**RECORD EXTRACTS**
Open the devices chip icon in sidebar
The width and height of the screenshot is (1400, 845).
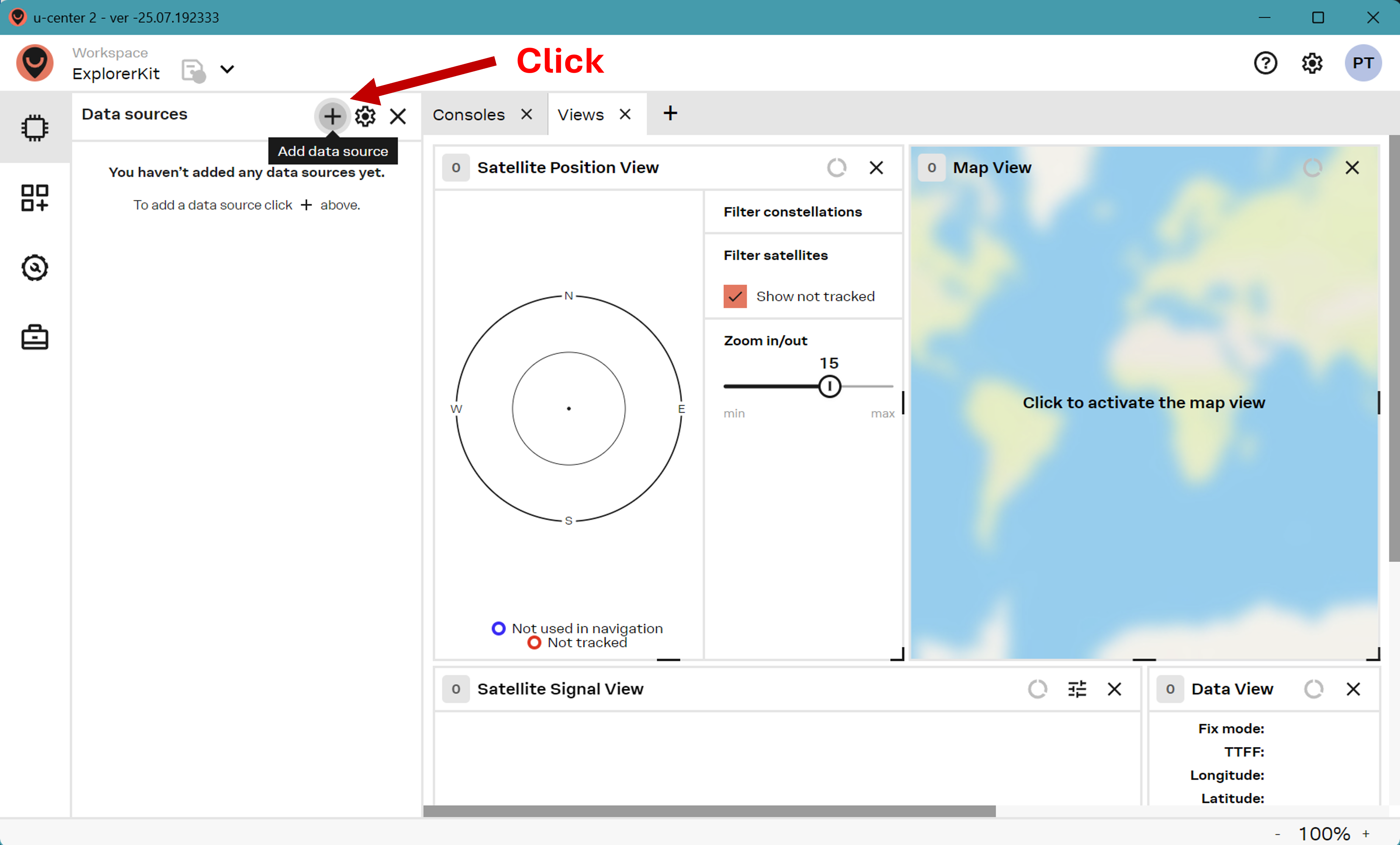tap(35, 127)
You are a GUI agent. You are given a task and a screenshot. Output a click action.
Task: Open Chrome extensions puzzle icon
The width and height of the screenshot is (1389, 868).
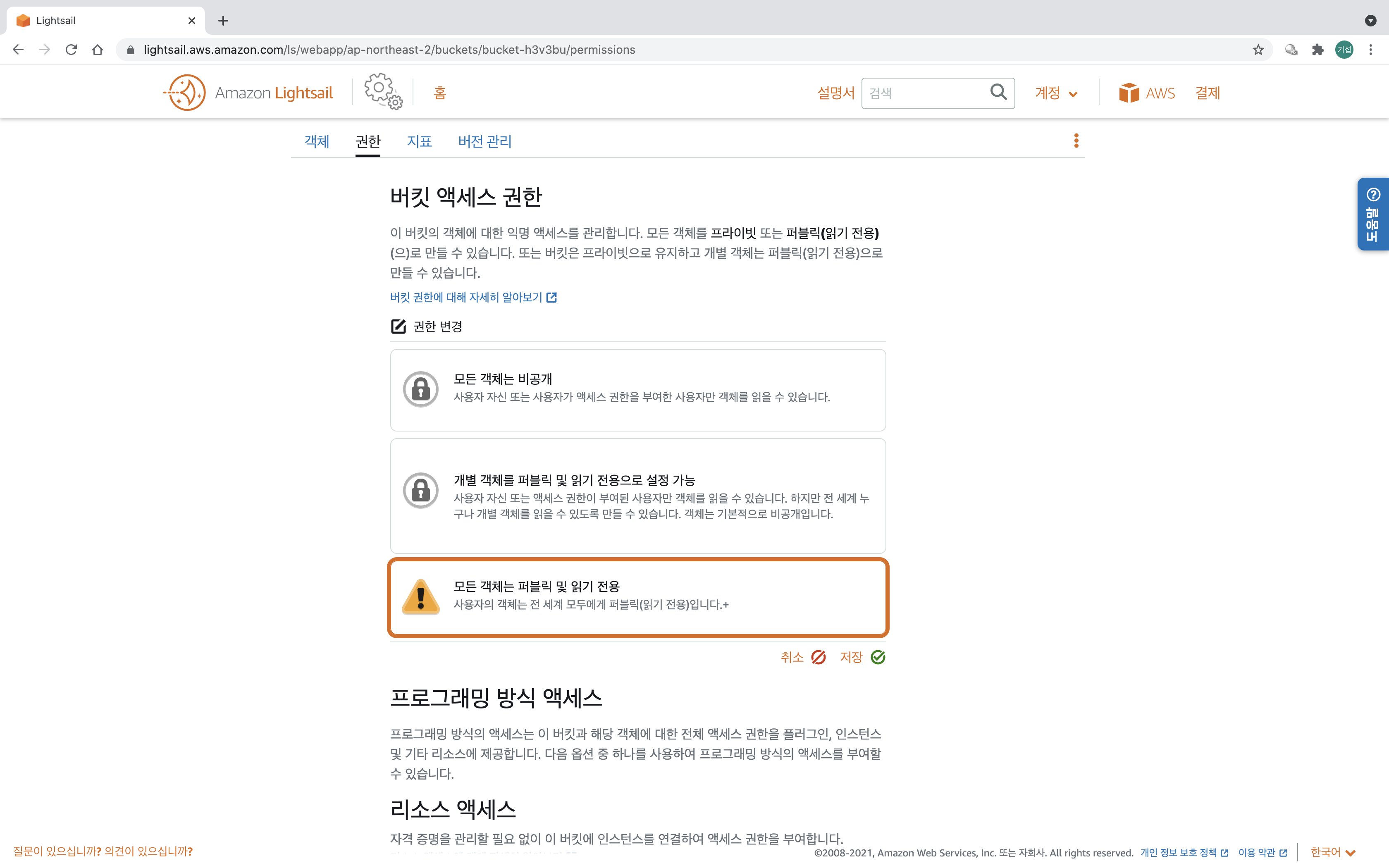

**YOUR ASSIGNMENT**
Pictures are not part of the answer, which must be the exact lines from the one holding "You are a GUI" through the end of the material, both ends included.

**OUTPUT FOR THIS TASK**
You are a GUI agent. You are given a task and a screenshot. Output a click action.
Task: Open Chrome extensions puzzle icon
The width and height of the screenshot is (1389, 868).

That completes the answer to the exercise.